Old 12-03-2004, 06:16 PM   #19
to my horror I've just discovered one of my 20 month old Hypo female is gravid - she too has never been with a male. She is with a sunglow female the same age - she has been probed and popped and she is no doubt a female. Neither of them have been with males.
There's "pretty sure" and "very sure."

IMO the only "I'm really sure" sexing methods are:

Male: if you see it evert its own hemipenes or watch it put one in another snake, it is a male.

Female: if you see it lay eggs, it is a female.

Probing and popping are fallible. Everyone mis-sexes snakes or ends up with mis-sexed snakes at some point.

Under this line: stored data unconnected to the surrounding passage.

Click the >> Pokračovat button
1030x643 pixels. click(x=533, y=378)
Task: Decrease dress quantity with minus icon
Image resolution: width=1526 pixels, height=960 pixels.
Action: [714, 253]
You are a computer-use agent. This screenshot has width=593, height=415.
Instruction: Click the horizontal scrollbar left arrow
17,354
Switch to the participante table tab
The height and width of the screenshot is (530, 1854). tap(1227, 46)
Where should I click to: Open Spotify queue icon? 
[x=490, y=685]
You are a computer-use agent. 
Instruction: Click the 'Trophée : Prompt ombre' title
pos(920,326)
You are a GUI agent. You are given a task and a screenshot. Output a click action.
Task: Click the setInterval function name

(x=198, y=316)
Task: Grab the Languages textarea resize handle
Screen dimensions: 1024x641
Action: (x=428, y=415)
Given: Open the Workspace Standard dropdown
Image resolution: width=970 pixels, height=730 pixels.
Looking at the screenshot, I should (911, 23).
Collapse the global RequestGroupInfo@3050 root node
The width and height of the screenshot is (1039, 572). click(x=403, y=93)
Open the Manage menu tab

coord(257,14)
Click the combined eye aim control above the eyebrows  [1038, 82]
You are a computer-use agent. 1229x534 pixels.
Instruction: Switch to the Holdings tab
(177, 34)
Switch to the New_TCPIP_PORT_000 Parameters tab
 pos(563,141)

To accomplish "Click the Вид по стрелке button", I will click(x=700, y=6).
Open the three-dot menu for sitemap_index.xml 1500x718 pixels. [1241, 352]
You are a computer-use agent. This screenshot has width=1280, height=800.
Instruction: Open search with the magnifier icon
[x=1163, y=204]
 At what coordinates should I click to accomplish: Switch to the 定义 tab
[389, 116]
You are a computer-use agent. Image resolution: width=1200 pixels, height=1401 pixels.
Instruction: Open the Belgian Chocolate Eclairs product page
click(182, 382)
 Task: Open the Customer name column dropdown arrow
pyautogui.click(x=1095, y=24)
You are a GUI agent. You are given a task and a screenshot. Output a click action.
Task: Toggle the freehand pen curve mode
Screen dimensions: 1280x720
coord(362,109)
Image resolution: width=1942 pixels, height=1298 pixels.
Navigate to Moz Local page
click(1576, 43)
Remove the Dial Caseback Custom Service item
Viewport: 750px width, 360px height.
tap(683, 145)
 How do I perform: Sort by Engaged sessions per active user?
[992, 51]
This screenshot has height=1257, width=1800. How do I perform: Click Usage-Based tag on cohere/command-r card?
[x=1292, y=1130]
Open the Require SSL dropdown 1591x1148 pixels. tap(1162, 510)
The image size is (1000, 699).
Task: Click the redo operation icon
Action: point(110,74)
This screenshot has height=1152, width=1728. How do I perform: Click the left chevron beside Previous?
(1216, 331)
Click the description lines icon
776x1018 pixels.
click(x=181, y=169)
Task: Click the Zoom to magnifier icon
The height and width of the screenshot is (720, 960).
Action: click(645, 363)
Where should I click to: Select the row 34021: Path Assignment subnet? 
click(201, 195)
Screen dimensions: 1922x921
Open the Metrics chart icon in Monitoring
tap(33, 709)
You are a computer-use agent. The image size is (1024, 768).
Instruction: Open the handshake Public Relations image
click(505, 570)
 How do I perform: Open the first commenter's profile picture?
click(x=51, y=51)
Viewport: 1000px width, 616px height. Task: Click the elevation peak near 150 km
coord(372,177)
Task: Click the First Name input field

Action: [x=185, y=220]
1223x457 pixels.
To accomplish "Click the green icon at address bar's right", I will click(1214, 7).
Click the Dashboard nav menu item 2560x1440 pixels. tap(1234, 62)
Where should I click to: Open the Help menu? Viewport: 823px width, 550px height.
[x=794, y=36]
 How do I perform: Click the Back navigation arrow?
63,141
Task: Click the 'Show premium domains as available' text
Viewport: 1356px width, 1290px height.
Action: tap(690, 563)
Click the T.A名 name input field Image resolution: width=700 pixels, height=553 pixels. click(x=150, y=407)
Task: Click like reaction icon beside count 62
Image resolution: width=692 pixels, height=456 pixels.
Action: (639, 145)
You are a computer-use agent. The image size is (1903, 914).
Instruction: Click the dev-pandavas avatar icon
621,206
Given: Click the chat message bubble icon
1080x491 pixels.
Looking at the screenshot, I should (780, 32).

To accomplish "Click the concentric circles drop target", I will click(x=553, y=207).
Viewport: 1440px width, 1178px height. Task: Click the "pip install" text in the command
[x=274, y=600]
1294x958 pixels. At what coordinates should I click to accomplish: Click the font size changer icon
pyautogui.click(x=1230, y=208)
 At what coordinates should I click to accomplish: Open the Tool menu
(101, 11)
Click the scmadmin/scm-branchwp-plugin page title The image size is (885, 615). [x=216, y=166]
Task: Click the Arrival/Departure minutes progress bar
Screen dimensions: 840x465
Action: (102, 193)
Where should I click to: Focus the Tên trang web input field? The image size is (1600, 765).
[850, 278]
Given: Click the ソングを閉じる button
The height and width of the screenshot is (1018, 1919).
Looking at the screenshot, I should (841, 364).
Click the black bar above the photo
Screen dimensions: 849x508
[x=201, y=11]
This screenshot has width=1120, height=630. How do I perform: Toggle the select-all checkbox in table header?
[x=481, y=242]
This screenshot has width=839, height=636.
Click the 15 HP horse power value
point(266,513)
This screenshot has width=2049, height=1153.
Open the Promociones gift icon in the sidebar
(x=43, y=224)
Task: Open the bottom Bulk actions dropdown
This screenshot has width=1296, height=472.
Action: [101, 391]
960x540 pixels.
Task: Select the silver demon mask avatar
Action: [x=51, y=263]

This is why "murphy's laws" as applied to breeding will always include "the male you raised up for three years is a female" and things to that effect.
Old 12-03-2004, 08:18 PM   #20
Male: if you see it evert its own hemipenes or watch it put one in another snake, it is a male.

Female: if you see it lay eggs, it is a female.
Not always

I had a mini-lop rabbit that had visible testes. He was mis-sexed many times by both the pet store and the previous owner. When they gave the bunny to me they thought it was a female, but when I received him he had obvious testicles. I bred him to a white dwarf female twice, she had a litter each time (all healthy babies.) Many months later, I found another male had gotten into "Clover's" cage. I don't remember what the gestation for bunnys is anymore, but it was about a month later and Clover was found delivering 4 baby bunnies breech. None of the babies survived, but they were all full-term. Poor Clover.

I also had a turkey that was male/female. He bred the girls AND laid eggs, he had a distinct "beard" and other typical male traits and he was sexed as a male when he was younger. (None of the eggs that he layed were fertile - but then he was never mated by a male turkey either, he just layed non-fertilized eggs. And I don't think we ever tried to incubate any of the eggs from the female turkeys bred by him, but I would have to ask my mom if she remembers raising any babies from those turkeys.)

It is EXTREMELY rare for an animal to be both male AND female AND reproduce as both. But hermaphrodites are not so rare that you would never see one, if you have enough animals in your lifetime you are pretty much sure to have a hermaphrodite at some point, even if you do not recognize it as such. And if this happens with mammals sometimes, I can only imagine how often this would happen with reptiles. I have heard that on farms, when an animal is born male and female, they cull/kill it for reasons including: if it breeds as a female, it is more likely to suffer and die during pregnancy/birthing and is less likely to produce enough milk. Wierd that it happens frequently enough for farmers to print recommendations for the disposal of those animals.